In the early days of movie and television production, a producer would come up with an idea and give it to a scriptwriter who would bang out the story on an old Smith Corona or Underwood typewriter. The use of carbon paper necessitated perfect typing skills and a scriptwriter's job was both artistic and manual. When the IBM Selectric Composers came along, scripts were processed faster - the scriptwriter didn't have to slow down to fix errors for the carbon copy, but they still lacked the instant rearranging that we can all do now with word processors. Many scriptwriters worked long hours into the night hacking their stories, and were often rarely acknowledged for the final film's success. (But unfortunately, they might have been given blame for its failure.)

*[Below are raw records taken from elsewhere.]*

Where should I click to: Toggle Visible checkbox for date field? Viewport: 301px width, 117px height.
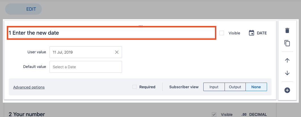pos(222,33)
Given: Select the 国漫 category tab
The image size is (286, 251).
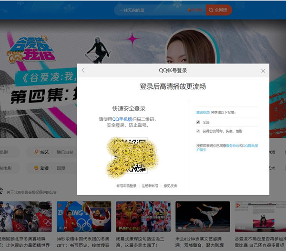Looking at the screenshot, I should pos(61,168).
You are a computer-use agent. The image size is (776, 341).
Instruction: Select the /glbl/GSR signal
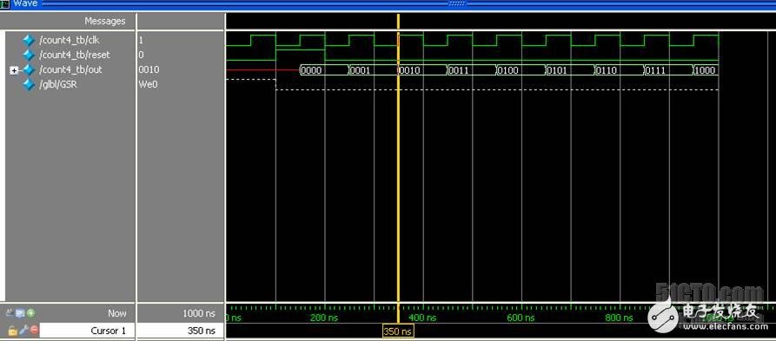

Scriptwriting was a true blood, sweat and tears artform, and once the scriptwriters' job was done, the story would be given to a storyboard artist who would hand-draw visual representations drawn frame-by-frame of how the writer or producer envisioned the finished movie to be. Many of those hand-drawn storyboards are incredible works of art and some are even collector's items. Most of the readers of Videomaker are Lone Wolf producers, not drawing artists; drawing isn't exactly our forte. So, in the past, if we wanted good storyboards, we had to hire someone to draw them. Or, if we were desperate, we'd hand-draw stick-figures and hope they'd work.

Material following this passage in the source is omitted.